Gleichzeitig bedeutete die Auszeichnung einen Reality Check: Zum Kreativpiloten-Programm gehören Workshops mit den anderen Preisträgern. „Da haben wir nochmal gemerkt, wie kryptisch das auf andere wirkt, wenn wir erklären, was wir machen“, sagt Henrike. Exotisch hätten die anderen Pilotenteams auch die Firmenstruktur von monströös gefunden: „Alle wollten wissen, wie wir denn mit sieben gleichberechtigten Gründer-Geschäftsführer*innen überhaupt handlungsfähig sind.“ Man dürfe halt keine anstrengende Persönlichkeit haben, sagt Matija. „Und wir haben von Anfang an darauf geachtet, dass wir vom Humor und Stil her zusammenpassen.“

Im Geschäftsalltag lautet der Schlüssel: Vertrauen darin, dass alle ihre Aufgaben machen. Wertschätzung auch für die Arbeiten, die Kreative eher profan finden, geschäftlich aber extrem wichtig sind – und die sie als Unternehmen monströös viel effektiver bewältigen: Buchhaltung, Webseite, Pressearbeit. „Und sehr viel Kommunikation“, sagt Anna. „Wir sprechen auch darüber, was bei uns neben der Firma noch im Leben passiert und nehmen uns die Zeit, gemeinsam Probleme zu lösen“.
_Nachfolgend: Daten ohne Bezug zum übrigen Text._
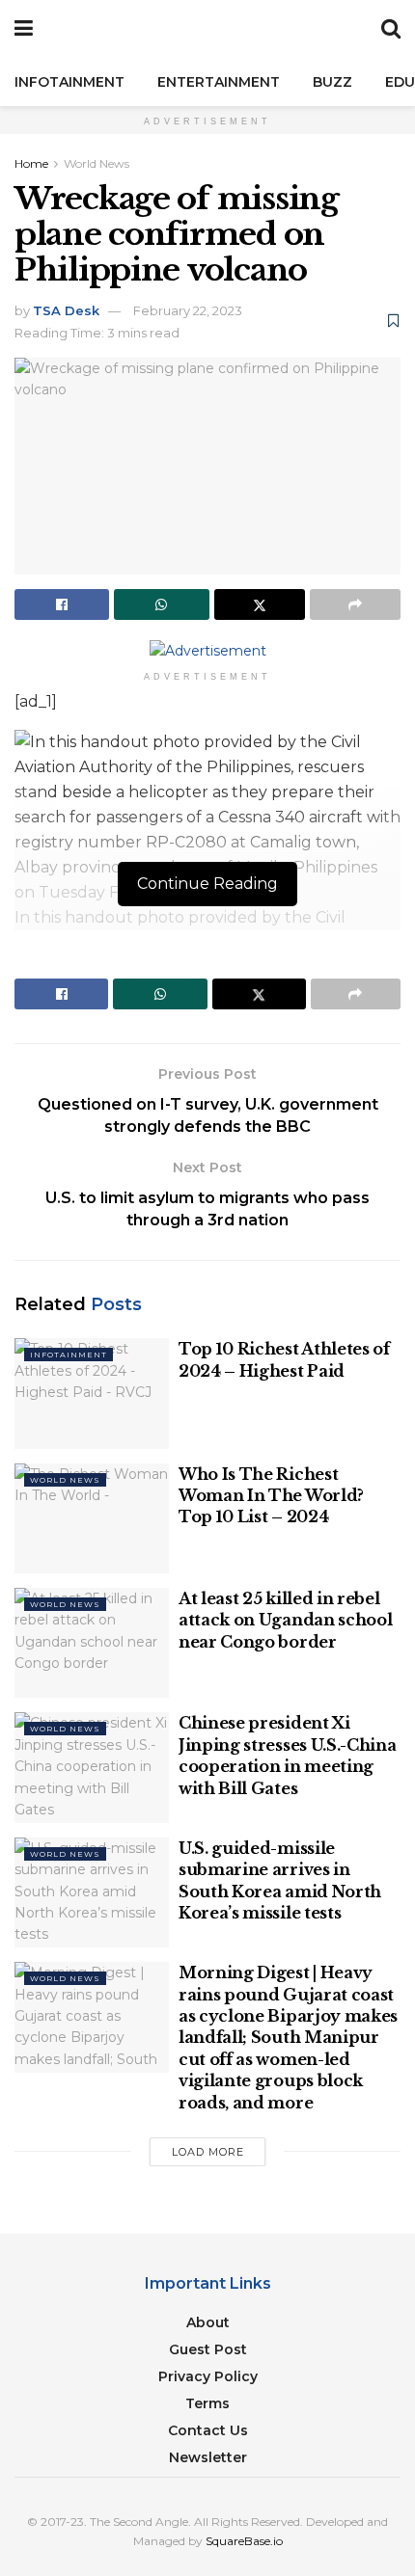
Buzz (332, 82)
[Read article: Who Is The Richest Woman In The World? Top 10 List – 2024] (91, 1518)
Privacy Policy (208, 2376)
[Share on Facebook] (61, 604)
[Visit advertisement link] (207, 650)
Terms (207, 2403)
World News (96, 163)
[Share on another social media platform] (355, 604)
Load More (208, 2152)
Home (31, 163)
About (208, 2322)
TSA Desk (66, 310)
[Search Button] (391, 29)
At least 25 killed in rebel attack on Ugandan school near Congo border (285, 1620)
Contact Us (208, 2430)
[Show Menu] (23, 29)
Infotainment (69, 82)
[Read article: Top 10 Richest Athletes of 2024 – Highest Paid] (91, 1393)
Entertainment (218, 82)
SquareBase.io (244, 2541)
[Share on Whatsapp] (161, 604)
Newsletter (208, 2457)
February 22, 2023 (187, 310)
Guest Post (208, 2349)
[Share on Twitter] (259, 604)
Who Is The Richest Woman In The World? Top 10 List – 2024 (271, 1495)
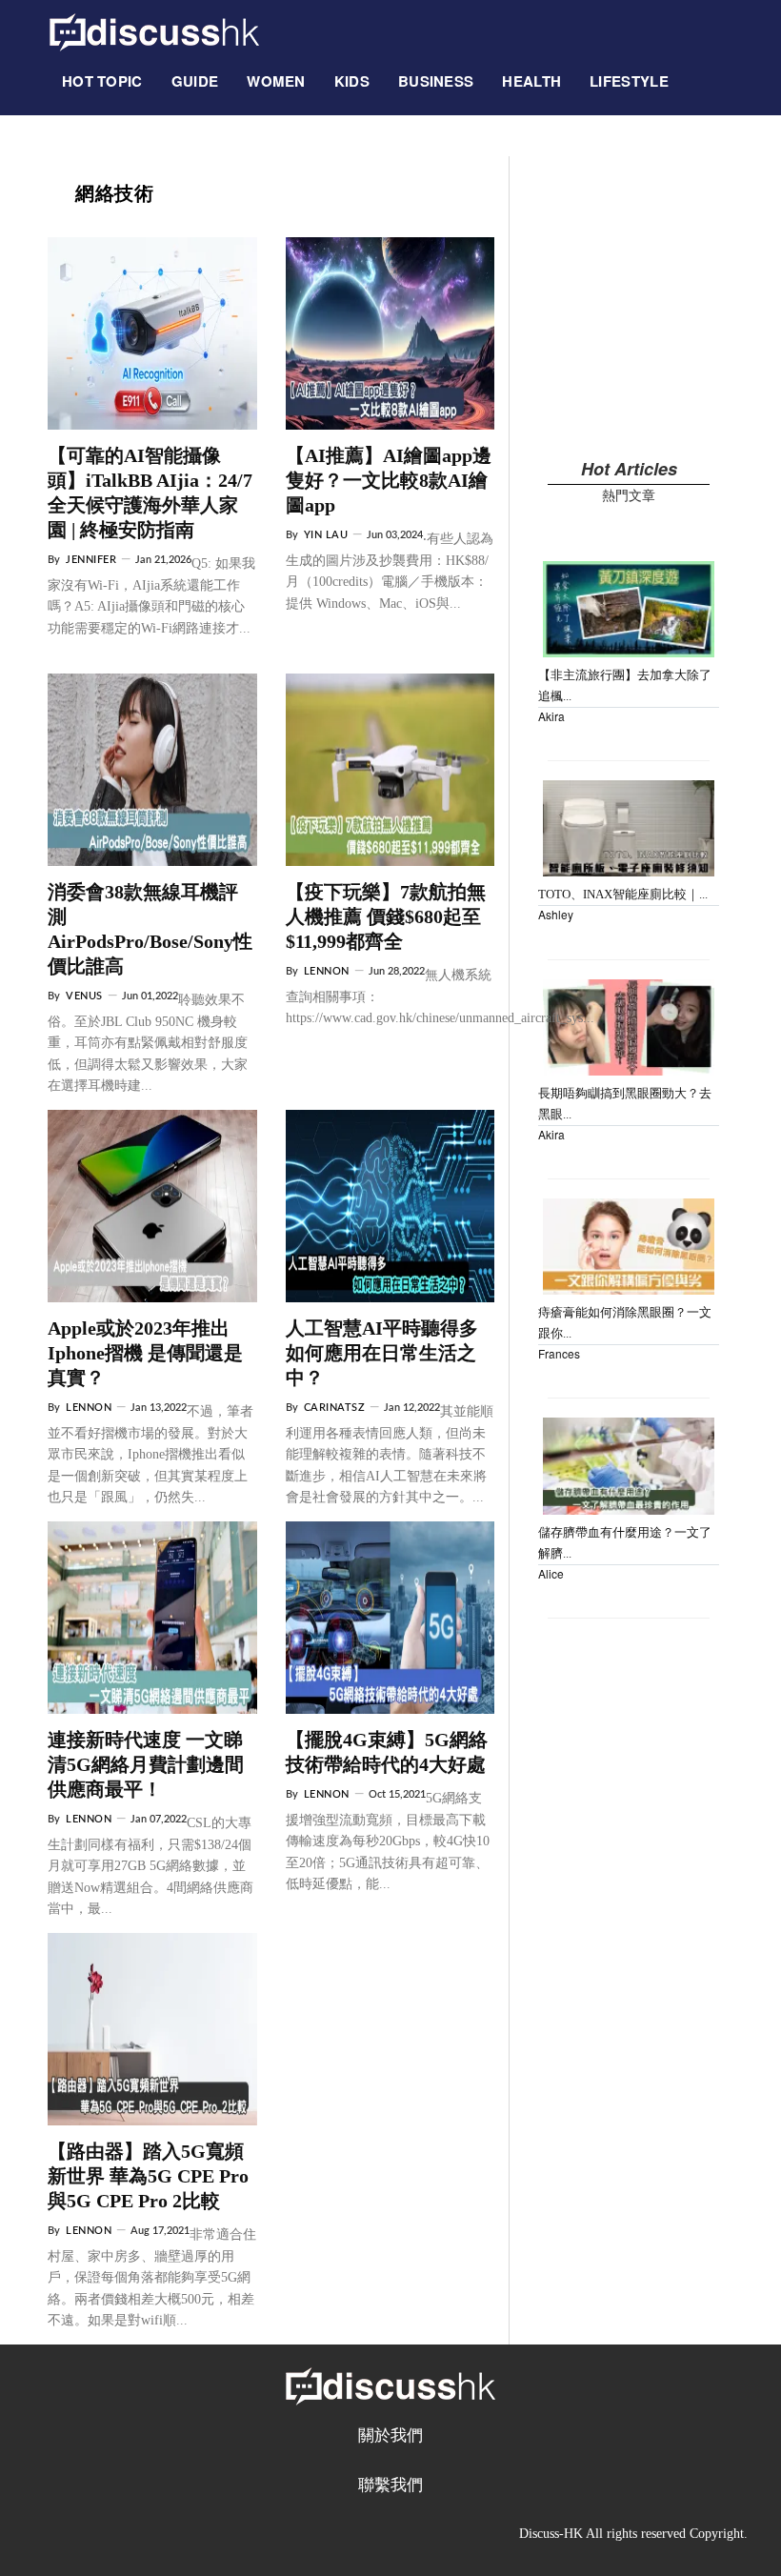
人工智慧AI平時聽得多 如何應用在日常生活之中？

Und an der Vision für monströös zu arbeiten: „Die Kreativpiloten-Workshops haben ein paar Punkte bei uns angestoßen, die wir jetzt gemeinsam weiterentwickeln“, sagt Henrike. Die Zeit sei günstig, es komme Bewegung in den Markt: „Ich habe das Gefühl, dass in Deutschland wieder mehr Studios entstehen. Und es gibt jetzt endlich ein Animationsfilmfestival in Berlin, das ist ganz wichtig, um unser Genre sichtbar zu machen. Wir sprechen mit Kinobetreibern darüber, dass wir Animationsfilme ins Vorprogramm bekommen, wir haben Ideen in Richtung Fahrgastfernsehen, wir wollen dieses Format über alle möglichen Kanäle rauspusten.“

Vielleicht sogar irgendwann mal über einen deutschen Fernsehkanal. Das wäre doch wirklich mal innovativ.